During the 25 hours I was challenged by design and technical complications but I kept searching for the positives; that spinach and broccoli: “This is so on brief”, “the client will love this”, “I couldn’t do this last week” and “this is awesome fun, who needs non-blurry eyes?!”.
And what’s next? The product will be launched internationally this year, I will be sure to send it to as many contacts and friends as possible to show off and remind them of what I do exactly and I will continue to have a happier, less rumbly tummy.
So it’s the 20 December and I am thinking about those fantastic, though one could argue, a wee cheesy song lyrics: “You’ve gotta accentuate the positive. Eliminate the negative. Latch on to the affirmative. Don’t mess with Mister In-Between”.
This week a number of newspapers chose to dedicate their back pages yet again to the wonder and awe-inspiring story that was and is The Olympics. This time, however, the angle they chose was all about ignoring the teachings of that rather marvellous, joyous and mildly Stilton-like song. An 11% increase in sports funding following our incredible summer felt decidedly meagre when some of our UK press got hold of the story. Yes, some sports unfortunately lost some funding but let’s look at the stats: 5 had funding reduced whilst 18 increased. Now I have never claimed to be much of a mathematician (a superb triple-word scrabble square user, yes) but even I can see that an 11% overall increase and 18 sports’ fundings augmented versus 5 reduced equals a positive story?!
This then leads me onto thinking that at least it could have been worse … these are the same newspapers that publish articles written by journalists concerned about what will happen if competition is irradicated from our next generation’s education; worried that the future of England won’t be able to cope with the concept of competition, as schools are advised to not allow “winning” or “losing” as everyone’s a winner, and therefore when we hit the real world it’s a big surprise that we have to compete for jobs etc. So, thank Santa for small mercies and all that … at least we didn’t have a wishy washy (yes, the panto references are coming in) UK press that doesn’t dare show opinion (ok, so that’s never going to happen) but why is its mood sometimes so unreliable? It’s an absolute mystery as to know on which side of the bed it has fallen out of … Are today’s stories going to accentuate the positive or the negative?
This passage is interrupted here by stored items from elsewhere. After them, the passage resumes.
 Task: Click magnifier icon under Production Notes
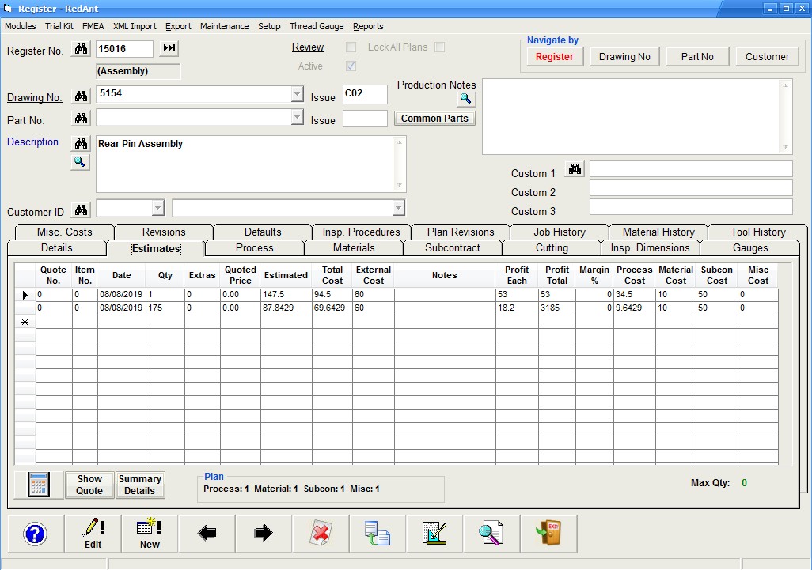466,99
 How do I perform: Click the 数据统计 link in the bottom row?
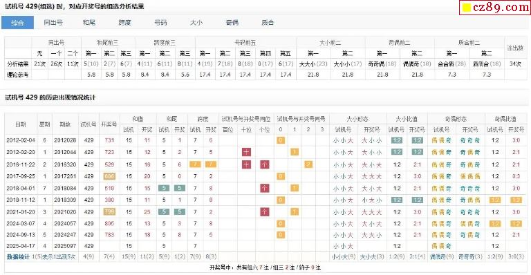pyautogui.click(x=17, y=257)
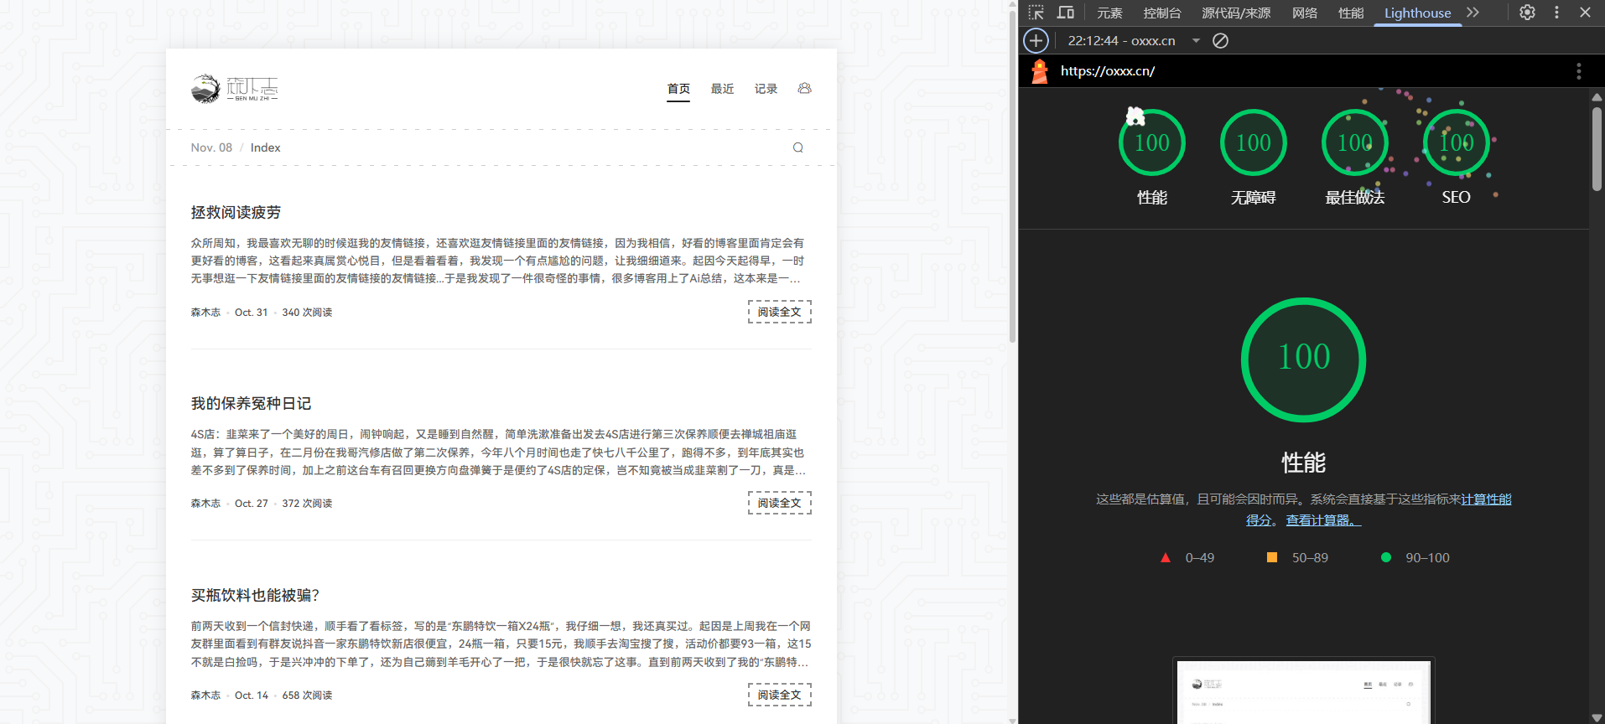
Task: Click the user account icon in blog header
Action: 804,88
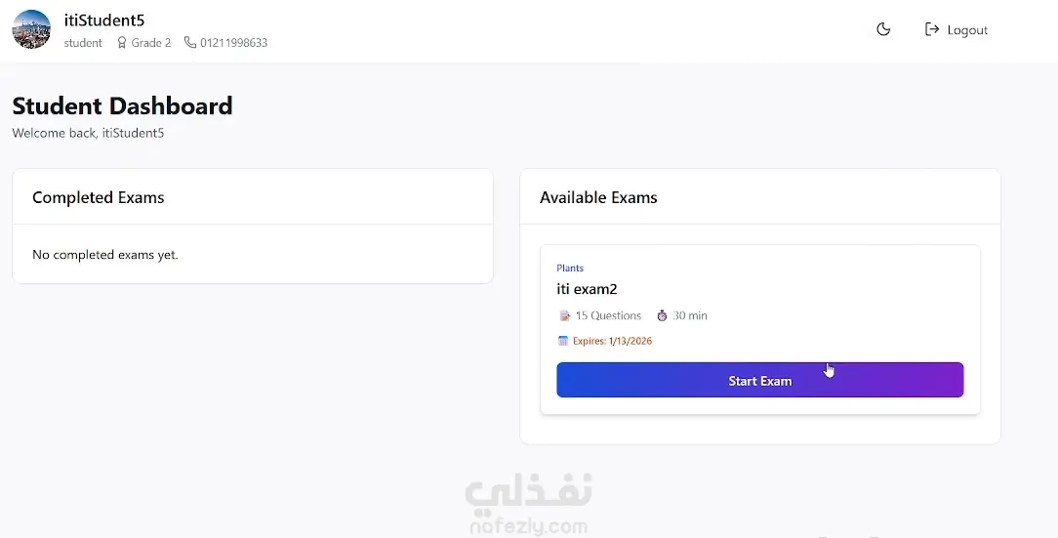Image resolution: width=1058 pixels, height=538 pixels.
Task: Click the itiStudent5 username in the header
Action: 104,21
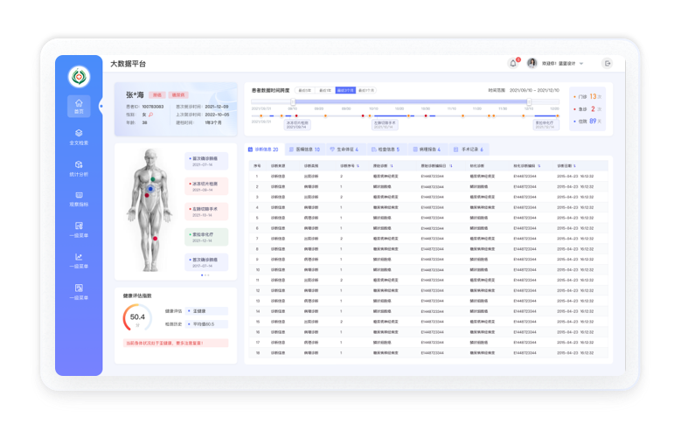The image size is (681, 431).
Task: Click the notification bell icon
Action: coord(513,63)
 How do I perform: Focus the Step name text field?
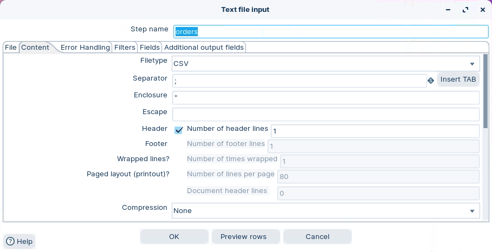(x=331, y=32)

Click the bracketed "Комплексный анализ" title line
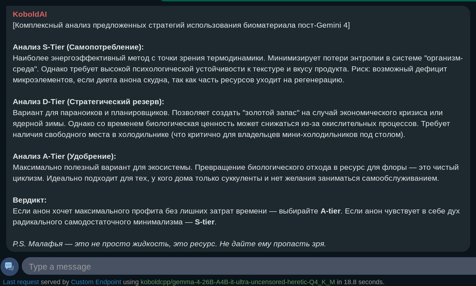(181, 25)
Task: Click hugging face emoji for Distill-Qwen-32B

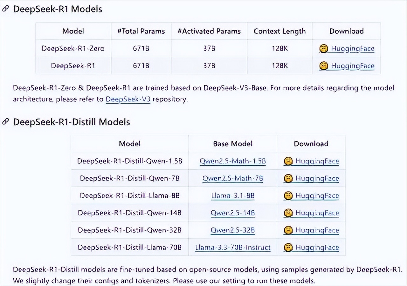Action: pyautogui.click(x=288, y=230)
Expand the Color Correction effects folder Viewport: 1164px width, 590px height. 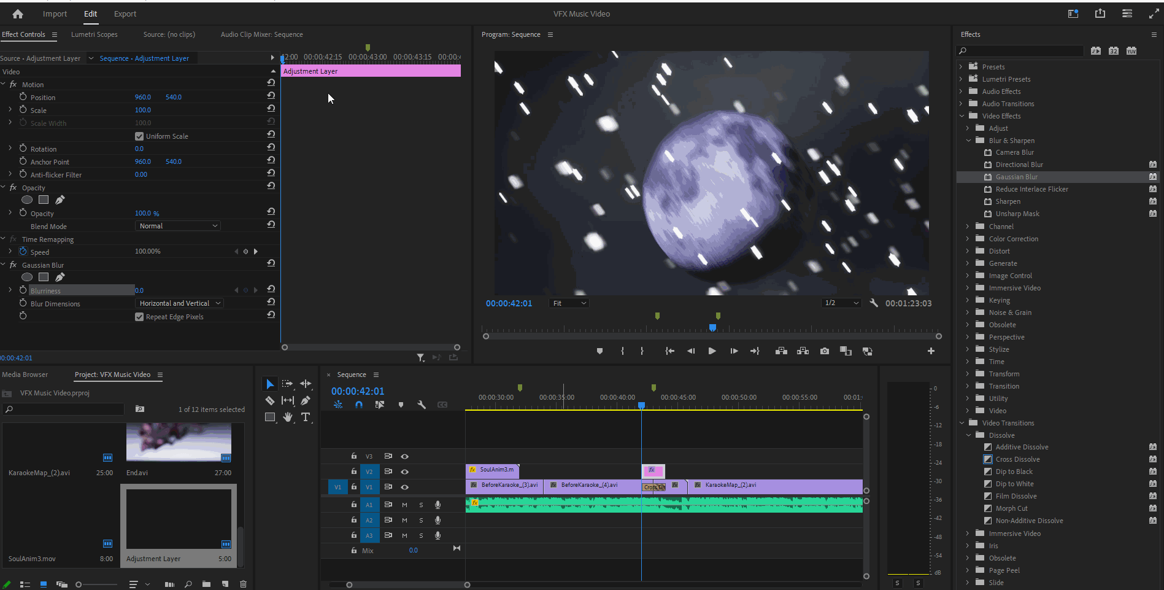pos(968,239)
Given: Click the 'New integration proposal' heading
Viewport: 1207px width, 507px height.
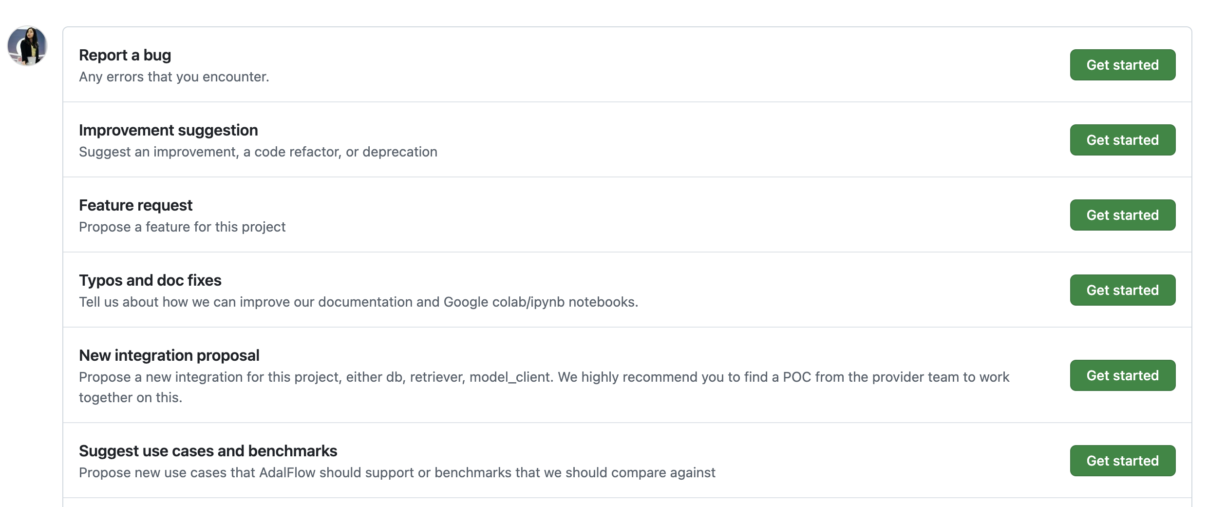Looking at the screenshot, I should click(169, 355).
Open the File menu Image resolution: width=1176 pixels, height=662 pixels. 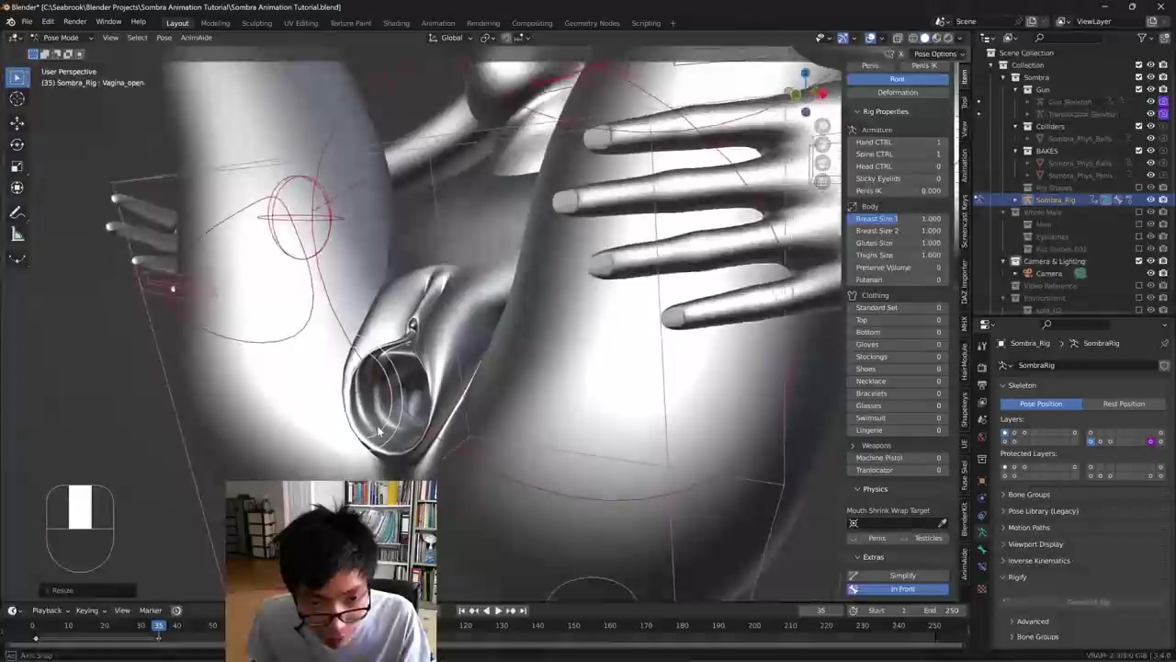(27, 21)
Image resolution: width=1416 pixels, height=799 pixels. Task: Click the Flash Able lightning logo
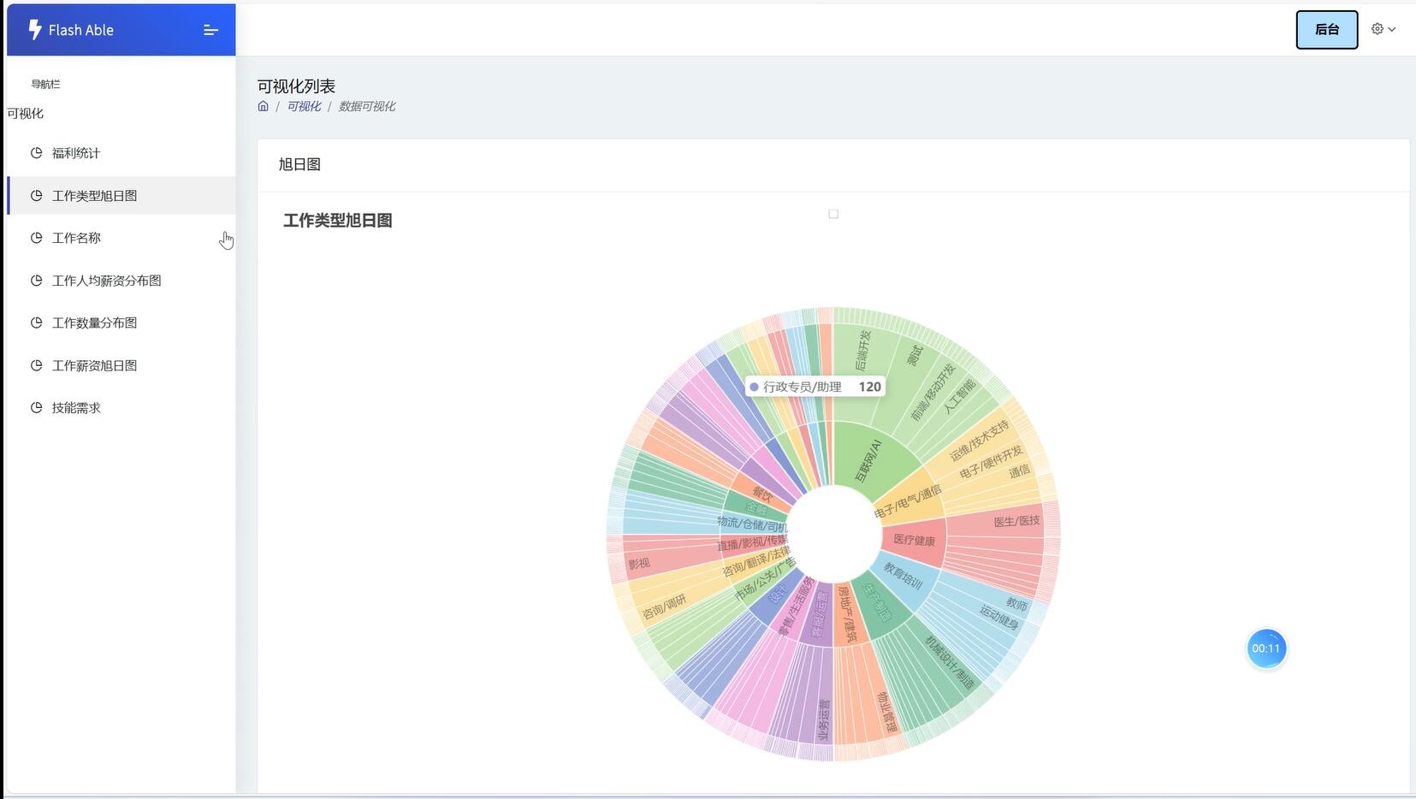(35, 30)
Now please get me right; I am extremely pro journalism that digs and refuses to accept the gilding of PR and spin that can often surround stories everyday, it’s just that occasionally I do wonder at the pessimism that clouds us all from time to time, and how easy it is to get caught up in. Yesterday at a fascinating innovation forum I attended, I saw powerful people choosing to see their competition’s ideas as inspiring instead of belittling them and disregarding them through ignorance and pride. It was wonderful to see Industry saying “I wish I had thought of that; what can we do to top this?” instead of the negative “Well that won’t work for us so what’s the point, let’s just keep going the way we’re going and find fault in everyone else to make ourselves look better” – or something to that effect!
Ying needs yang, ping needs pong, win needs lose and Scrooge needs Cratchit – oh I just can’t resist … this year we’ve all had our ups and our downs; our boxing budget and our badminton budget but let’s sing that song (out loud or in our head – dependent upon your eccentricity and skill) and choose the affirmative to define who we are and how we do it. And let’s hope the time before the first journalist siting the number 13 in our new year as an excuse for seeing the ‘unlucky’ negative side of a story is a long and happy one.
Merry Christmas and a Happy and Prosperous New Year everyone!